5.2. Energy Earned Life Cycle Value

Based on the actual energy consumption percentage in the case study up to data date, the ELCV for energy equals $254,899, calculated by multiplying the actual energy consumption percentage (3.38%) by the total life cycle budget for energy which equals $7,541,385. The actual energy consumption percentage can be found by dividing the actual consumed energy up to data date which equals 1,175,772 kWh by the total end use energy demand in the building along its life cycle which equals 34,830,000 kWh.
The ELCV of energy under this measurement method also can be found by multiplying the actual consumed energy up to data date (1,175,772 kWh) by the average planned energy rate along the period of analysis which equals 0.217 $/kWh. The average planned energy rate can be found by dividing the total life cycle budget of energy ($7,541,385) over the total baseline energy demand (34,830,000 kWh). The resultant energy rate (0.217 $/kWh) represents the average escalated energy rate along the life cycle of the building. Multiplying the actual energy consumption (1,175,772 kWh) by the baseline average energy rate (0.217 $/kWh) equals $255,143. The difference between this figure and using the percentage is attributed to rounding; using unrounded figures yields exactly the same result.

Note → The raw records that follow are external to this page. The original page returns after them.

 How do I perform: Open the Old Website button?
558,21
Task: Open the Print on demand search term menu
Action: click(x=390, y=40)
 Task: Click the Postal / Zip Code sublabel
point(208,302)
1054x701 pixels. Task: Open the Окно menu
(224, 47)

The ELCV was calculated in reference to the budgeted life cycle cost of energy which is highly impacted by energy price inflation. The energy price inflation also highly influences the calculated ELCV and leads to an overestimated value. The exponential effect of energy price escalation on the total life cycle energy cost increases the calculated ELCV of energy. In other words, the future inflated energy cost is forwarded to impact the currently calculated ELCV. Therefore, using the above calculated ELCV to measure energy cost performance does not allow for fair and accurate cost performance measurement due to the significant effect of energy price escalation on the calculated ELCV.
The ELCV of energy can be more accurately determined using the annual baseline energy rates for the elapsed building operating period only. This is because the actual energy cost is determined based on the actual energy consumption and the actual applied rates by the utility service provider, and hence, calculating the ELCV of energy following the same approach allows fair and accurate cost variance calculations. It is worth reminding that the ELCV of energy is the corresponding value of the actual consumed energy quantity in reference to the estimated life cycle budget of energy, and hence, the baseline energy rates should be used in finding the earned life cycle value of energy.

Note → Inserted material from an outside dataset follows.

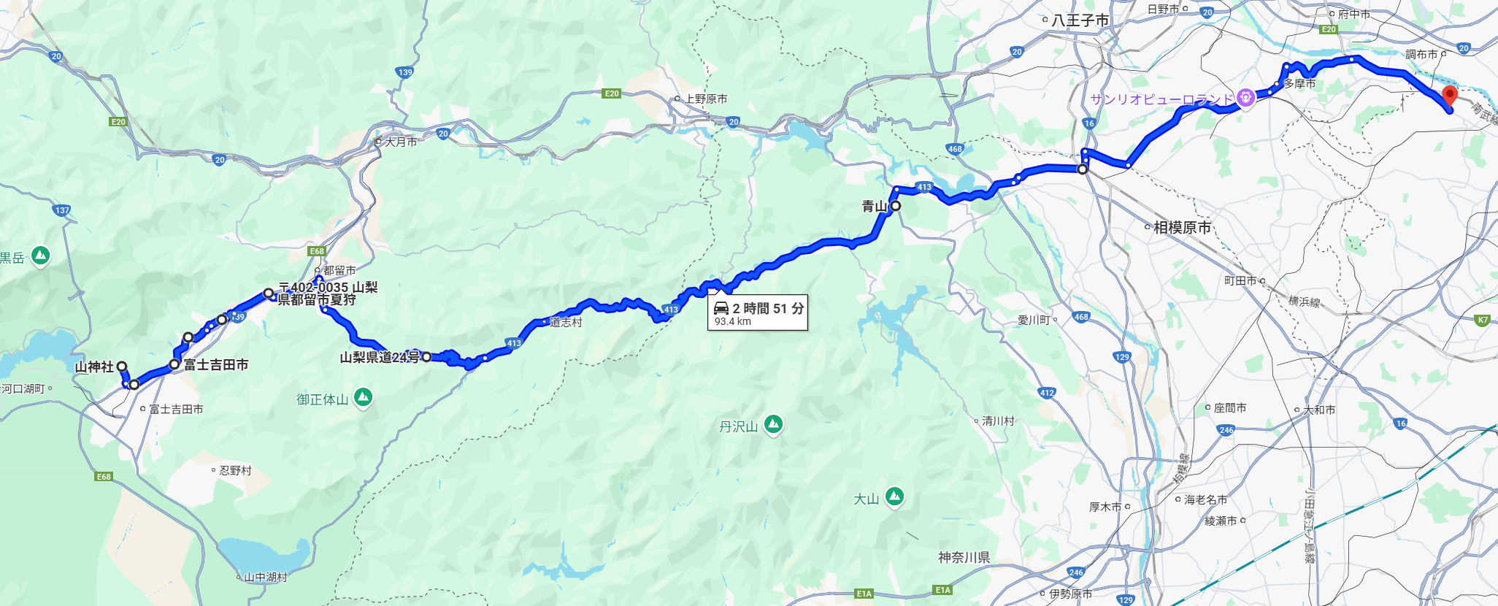This screenshot has height=606, width=1498.
Task: Click the 相模原市 city label
Action: 1182,227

The annual baseline energy rates can be found by dividing the baseline energy cost in each year by the baseline energy consumption for the same year. This information is already available in the life cycle energy baseline. The calculated ELCV according to this approach equals $124,640 as illustrated in Table 4. It is far below the calculated value using the actual energy consumption percentage which equals $254,899. This, however, significantly affects the cost variance and performance indices calculations.
Figure 5 is a graphic representation of Table 4 and illustrates the earned value parameters which were used to examine the earned value performance indicators and metrics for the case study. Using the ELCV of energy, the typical earned value management performance indicators and metrics which are: cost variance (CV), cost variance percentage (CV%), cost performance index (CPI), schedule variance (SV), schedule variance percentage (SV%), and schedule performance index (SPI) [22,24,25,26] were examined and explained in the light of earned value management approach to measure the actual cost performance of energy.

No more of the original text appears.